Records for processing:
== == ==
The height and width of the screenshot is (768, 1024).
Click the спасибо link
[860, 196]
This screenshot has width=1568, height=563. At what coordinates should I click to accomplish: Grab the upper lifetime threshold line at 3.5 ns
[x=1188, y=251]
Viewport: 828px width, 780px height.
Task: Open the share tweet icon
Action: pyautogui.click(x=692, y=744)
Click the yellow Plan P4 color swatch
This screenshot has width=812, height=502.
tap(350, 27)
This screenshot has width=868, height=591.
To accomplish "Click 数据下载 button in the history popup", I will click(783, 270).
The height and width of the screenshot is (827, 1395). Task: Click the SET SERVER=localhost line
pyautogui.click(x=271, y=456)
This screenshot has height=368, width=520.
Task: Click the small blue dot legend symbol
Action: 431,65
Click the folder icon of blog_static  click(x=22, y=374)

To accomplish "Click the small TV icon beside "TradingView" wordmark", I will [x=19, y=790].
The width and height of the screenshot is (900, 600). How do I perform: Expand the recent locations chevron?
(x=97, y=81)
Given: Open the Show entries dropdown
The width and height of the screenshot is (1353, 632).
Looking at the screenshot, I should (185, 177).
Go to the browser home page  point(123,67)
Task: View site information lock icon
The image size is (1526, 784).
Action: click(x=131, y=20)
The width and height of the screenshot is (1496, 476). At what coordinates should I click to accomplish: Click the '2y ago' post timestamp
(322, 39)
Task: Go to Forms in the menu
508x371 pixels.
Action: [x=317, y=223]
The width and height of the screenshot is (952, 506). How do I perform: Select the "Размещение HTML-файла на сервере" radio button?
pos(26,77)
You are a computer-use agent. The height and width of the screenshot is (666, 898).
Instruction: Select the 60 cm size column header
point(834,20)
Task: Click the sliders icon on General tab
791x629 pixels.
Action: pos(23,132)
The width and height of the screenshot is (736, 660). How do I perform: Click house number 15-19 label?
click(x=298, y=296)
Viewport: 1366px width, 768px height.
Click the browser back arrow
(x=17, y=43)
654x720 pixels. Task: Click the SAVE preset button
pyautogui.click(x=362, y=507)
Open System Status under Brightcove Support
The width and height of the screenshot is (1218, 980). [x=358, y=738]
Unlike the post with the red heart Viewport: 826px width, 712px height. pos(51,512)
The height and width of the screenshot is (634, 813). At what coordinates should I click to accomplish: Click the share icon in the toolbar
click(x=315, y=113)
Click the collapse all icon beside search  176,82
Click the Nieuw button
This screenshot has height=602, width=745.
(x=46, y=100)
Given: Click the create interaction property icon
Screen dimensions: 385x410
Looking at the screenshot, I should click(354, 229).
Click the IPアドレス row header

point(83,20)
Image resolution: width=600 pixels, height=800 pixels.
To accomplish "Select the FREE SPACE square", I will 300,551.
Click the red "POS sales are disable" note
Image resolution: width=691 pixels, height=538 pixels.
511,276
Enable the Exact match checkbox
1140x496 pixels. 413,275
== == ==
What you need to do:
If the word "Given" is on a line above, return that line.

Response to this task:
Given: Open the Show entries dropdown
Given: Click the create interaction property icon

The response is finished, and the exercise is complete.